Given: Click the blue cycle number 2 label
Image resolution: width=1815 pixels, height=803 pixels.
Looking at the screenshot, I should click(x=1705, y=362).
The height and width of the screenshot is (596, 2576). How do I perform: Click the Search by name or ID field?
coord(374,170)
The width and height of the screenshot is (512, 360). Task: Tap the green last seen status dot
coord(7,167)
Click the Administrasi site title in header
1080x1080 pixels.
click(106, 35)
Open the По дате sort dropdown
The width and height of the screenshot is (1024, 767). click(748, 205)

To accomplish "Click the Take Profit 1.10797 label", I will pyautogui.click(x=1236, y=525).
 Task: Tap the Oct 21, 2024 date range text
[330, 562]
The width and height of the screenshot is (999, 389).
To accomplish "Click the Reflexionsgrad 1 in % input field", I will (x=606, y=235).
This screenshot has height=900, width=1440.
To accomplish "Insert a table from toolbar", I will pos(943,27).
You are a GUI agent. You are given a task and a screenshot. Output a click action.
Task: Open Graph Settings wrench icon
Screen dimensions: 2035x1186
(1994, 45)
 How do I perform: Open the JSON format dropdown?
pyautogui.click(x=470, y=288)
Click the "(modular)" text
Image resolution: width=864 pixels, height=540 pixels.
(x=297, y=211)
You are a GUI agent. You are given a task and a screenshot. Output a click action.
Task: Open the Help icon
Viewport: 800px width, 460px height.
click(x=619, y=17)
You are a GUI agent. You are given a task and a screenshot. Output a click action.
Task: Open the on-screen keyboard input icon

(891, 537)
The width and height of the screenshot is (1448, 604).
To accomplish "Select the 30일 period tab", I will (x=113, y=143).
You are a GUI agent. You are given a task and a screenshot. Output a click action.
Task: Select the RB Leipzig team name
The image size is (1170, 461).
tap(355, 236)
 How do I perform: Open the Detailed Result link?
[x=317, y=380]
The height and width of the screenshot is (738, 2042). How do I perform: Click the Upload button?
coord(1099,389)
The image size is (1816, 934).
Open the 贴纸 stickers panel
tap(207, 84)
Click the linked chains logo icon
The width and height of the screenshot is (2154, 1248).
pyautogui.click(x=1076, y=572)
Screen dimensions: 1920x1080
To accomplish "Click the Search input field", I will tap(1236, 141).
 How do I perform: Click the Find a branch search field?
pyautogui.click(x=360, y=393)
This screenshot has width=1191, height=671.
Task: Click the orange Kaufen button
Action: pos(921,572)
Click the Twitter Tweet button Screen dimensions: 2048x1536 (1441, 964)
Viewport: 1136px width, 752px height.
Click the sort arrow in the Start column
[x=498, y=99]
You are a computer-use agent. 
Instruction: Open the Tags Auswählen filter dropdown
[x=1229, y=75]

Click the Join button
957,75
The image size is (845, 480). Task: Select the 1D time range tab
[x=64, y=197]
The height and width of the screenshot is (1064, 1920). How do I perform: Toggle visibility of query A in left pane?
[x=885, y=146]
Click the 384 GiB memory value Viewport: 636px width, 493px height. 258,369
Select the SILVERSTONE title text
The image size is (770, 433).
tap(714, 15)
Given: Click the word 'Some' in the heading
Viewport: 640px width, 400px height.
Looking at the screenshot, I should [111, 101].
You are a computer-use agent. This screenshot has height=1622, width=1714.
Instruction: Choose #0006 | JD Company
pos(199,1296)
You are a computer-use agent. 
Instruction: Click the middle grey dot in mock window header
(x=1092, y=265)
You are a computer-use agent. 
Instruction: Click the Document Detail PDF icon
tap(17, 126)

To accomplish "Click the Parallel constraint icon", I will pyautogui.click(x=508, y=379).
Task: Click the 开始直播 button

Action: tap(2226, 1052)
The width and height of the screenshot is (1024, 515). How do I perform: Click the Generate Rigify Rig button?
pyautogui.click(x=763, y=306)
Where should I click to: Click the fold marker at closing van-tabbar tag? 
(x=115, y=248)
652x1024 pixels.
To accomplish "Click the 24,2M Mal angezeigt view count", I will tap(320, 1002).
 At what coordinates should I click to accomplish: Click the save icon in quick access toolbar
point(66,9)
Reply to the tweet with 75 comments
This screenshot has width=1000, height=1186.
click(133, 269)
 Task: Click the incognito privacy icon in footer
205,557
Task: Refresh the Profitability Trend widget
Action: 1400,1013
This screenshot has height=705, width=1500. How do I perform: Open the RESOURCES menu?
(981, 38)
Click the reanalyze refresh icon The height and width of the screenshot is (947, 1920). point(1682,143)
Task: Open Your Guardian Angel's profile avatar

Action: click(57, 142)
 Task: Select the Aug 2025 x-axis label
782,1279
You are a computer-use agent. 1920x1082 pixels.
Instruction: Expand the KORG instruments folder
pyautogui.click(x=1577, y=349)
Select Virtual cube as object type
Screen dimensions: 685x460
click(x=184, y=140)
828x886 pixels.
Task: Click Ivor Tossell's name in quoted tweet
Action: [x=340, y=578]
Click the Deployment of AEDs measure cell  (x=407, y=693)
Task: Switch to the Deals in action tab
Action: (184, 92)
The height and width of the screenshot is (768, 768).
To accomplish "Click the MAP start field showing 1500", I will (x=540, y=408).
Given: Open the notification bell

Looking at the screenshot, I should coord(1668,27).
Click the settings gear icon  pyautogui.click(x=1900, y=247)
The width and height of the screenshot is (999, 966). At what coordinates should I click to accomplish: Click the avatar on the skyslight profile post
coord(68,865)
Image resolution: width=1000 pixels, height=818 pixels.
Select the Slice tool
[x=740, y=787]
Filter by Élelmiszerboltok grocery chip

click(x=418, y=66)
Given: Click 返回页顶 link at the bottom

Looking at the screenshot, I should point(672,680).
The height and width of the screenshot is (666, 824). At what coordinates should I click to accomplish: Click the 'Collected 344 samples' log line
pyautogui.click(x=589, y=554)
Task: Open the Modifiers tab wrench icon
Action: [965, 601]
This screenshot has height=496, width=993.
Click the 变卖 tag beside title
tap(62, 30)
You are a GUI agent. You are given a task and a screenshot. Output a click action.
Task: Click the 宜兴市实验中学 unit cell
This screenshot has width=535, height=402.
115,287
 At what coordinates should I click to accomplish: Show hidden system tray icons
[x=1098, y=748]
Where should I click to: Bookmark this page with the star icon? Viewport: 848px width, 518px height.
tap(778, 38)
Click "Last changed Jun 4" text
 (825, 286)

┄┄┄┄┄┄

WHAT IS EXPECTED
Rewrite every one of the rows above with "GUI agent" changed to "interface assistant" and nothing else altered.

RIGHT ANSWER
Given: Click the blue cycle number 2 label
Image resolution: width=1815 pixels, height=803 pixels.
Looking at the screenshot, I should click(x=1705, y=362).
The height and width of the screenshot is (596, 2576). How do I perform: Click the Search by name or ID field?
coord(374,170)
The width and height of the screenshot is (512, 360). Task: Tap the green last seen status dot
coord(7,167)
Click the Administrasi site title in header
1080x1080 pixels.
click(106, 35)
Open the По дате sort dropdown
The width and height of the screenshot is (1024, 767). click(748, 205)

To accomplish "Click the Take Profit 1.10797 label", I will pyautogui.click(x=1236, y=525).
 Task: Tap the Oct 21, 2024 date range text
[330, 562]
The width and height of the screenshot is (999, 389).
To accomplish "Click the Reflexionsgrad 1 in % input field", I will (x=606, y=235).
This screenshot has height=900, width=1440.
To accomplish "Insert a table from toolbar", I will pos(943,27).
You are a interface assistant. You are given a task and a screenshot. Output a click action.
Task: Open Graph Settings wrench icon
Screen dimensions: 2035x1186
(1994, 45)
 How do I perform: Open the JSON format dropdown?
pyautogui.click(x=470, y=288)
Click the "(modular)" text
Image resolution: width=864 pixels, height=540 pixels.
(x=297, y=211)
You are a interface assistant. You are given a task and a screenshot. Output a click action.
Task: Open the Help icon
Viewport: 800px width, 460px height.
click(x=619, y=17)
You are a interface assistant. You are given a task and a screenshot. Output a click action.
Task: Open the on-screen keyboard input icon

(891, 537)
The width and height of the screenshot is (1448, 604).
To accomplish "Select the 30일 period tab", I will (x=113, y=143).
You are a interface assistant. You are given a task and a screenshot. Output a click action.
Task: Select the RB Leipzig team name
The image size is (1170, 461).
tap(355, 236)
 How do I perform: Open the Detailed Result link?
[x=317, y=380]
The height and width of the screenshot is (738, 2042). How do I perform: Click the Upload button?
coord(1099,389)
The image size is (1816, 934).
Open the 贴纸 stickers panel
tap(207, 84)
Click the linked chains logo icon
The width and height of the screenshot is (2154, 1248).
pyautogui.click(x=1076, y=572)
Screen dimensions: 1920x1080
To accomplish "Click the Search input field", I will tap(1236, 141).
 How do I perform: Click the Find a branch search field?
pyautogui.click(x=360, y=393)
This screenshot has width=1191, height=671.
Task: Click the orange Kaufen button
Action: pos(921,572)
Click the Twitter Tweet button Screen dimensions: 2048x1536 (1441, 964)
Viewport: 1136px width, 752px height.
Click the sort arrow in the Start column
[x=498, y=99]
You are a computer-use agent. 
Instruction: Open the Tags Auswählen filter dropdown
[x=1229, y=75]

Click the Join button
957,75
The image size is (845, 480). Task: Select the 1D time range tab
[x=64, y=197]
The height and width of the screenshot is (1064, 1920). How do I perform: Toggle visibility of query A in left pane?
[x=885, y=146]
Click the 384 GiB memory value Viewport: 636px width, 493px height. 258,369
Select the SILVERSTONE title text
The image size is (770, 433).
tap(714, 15)
Given: Click the word 'Some' in the heading
Viewport: 640px width, 400px height.
Looking at the screenshot, I should [111, 101].
You are a computer-use agent. This screenshot has height=1622, width=1714.
Instruction: Choose #0006 | JD Company
pos(199,1296)
You are a computer-use agent. 
Instruction: Click the middle grey dot in mock window header
(x=1092, y=265)
You are a computer-use agent. 
Instruction: Click the Document Detail PDF icon
tap(17, 126)

To accomplish "Click the Parallel constraint icon", I will pyautogui.click(x=508, y=379).
Task: Click the 开始直播 button

Action: tap(2226, 1052)
The width and height of the screenshot is (1024, 515). How do I perform: Click the Generate Rigify Rig button?
pyautogui.click(x=763, y=306)
Where should I click to: Click the fold marker at closing van-tabbar tag? 
(x=115, y=248)
652x1024 pixels.
To accomplish "Click the 24,2M Mal angezeigt view count", I will tap(320, 1002).
 At what coordinates should I click to accomplish: Click the save icon in quick access toolbar
point(66,9)
Reply to the tweet with 75 comments
This screenshot has width=1000, height=1186.
click(133, 269)
 Task: Click the incognito privacy icon in footer
205,557
Task: Refresh the Profitability Trend widget
Action: 1400,1013
This screenshot has height=705, width=1500. How do I perform: Open the RESOURCES menu?
(981, 38)
Click the reanalyze refresh icon The height and width of the screenshot is (947, 1920). point(1682,143)
Task: Open Your Guardian Angel's profile avatar

Action: click(57, 142)
 Task: Select the Aug 2025 x-axis label
782,1279
You are a computer-use agent. 1920x1082 pixels.
Instruction: Expand the KORG instruments folder
pyautogui.click(x=1577, y=349)
Select Virtual cube as object type
Screen dimensions: 685x460
click(x=184, y=140)
828x886 pixels.
Task: Click Ivor Tossell's name in quoted tweet
Action: [x=340, y=578]
Click the Deployment of AEDs measure cell  (x=407, y=693)
Task: Switch to the Deals in action tab
Action: (184, 92)
The height and width of the screenshot is (768, 768).
To accomplish "Click the MAP start field showing 1500", I will (x=540, y=408).
Given: Open the notification bell

Looking at the screenshot, I should coord(1668,27).
Click the settings gear icon  pyautogui.click(x=1900, y=247)
The width and height of the screenshot is (999, 966). At what coordinates should I click to accomplish: Click the avatar on the skyslight profile post
coord(68,865)
Image resolution: width=1000 pixels, height=818 pixels.
Select the Slice tool
[x=740, y=787]
Filter by Élelmiszerboltok grocery chip

click(x=418, y=66)
Given: Click 返回页顶 link at the bottom

Looking at the screenshot, I should point(672,680).
The height and width of the screenshot is (666, 824). At what coordinates should I click to accomplish: Click the 'Collected 344 samples' log line
pyautogui.click(x=589, y=554)
Task: Open the Modifiers tab wrench icon
Action: [965, 601]
This screenshot has height=496, width=993.
Click the 变卖 tag beside title
tap(62, 30)
You are a interface assistant. You are given a task and a screenshot. Output a click action.
Task: Click the 宜兴市实验中学 unit cell
This screenshot has width=535, height=402.
115,287
 At what coordinates should I click to accomplish: Show hidden system tray icons
[x=1098, y=748]
Where should I click to: Bookmark this page with the star icon? Viewport: 848px width, 518px height.
tap(778, 38)
Click "Last changed Jun 4" text
 (825, 286)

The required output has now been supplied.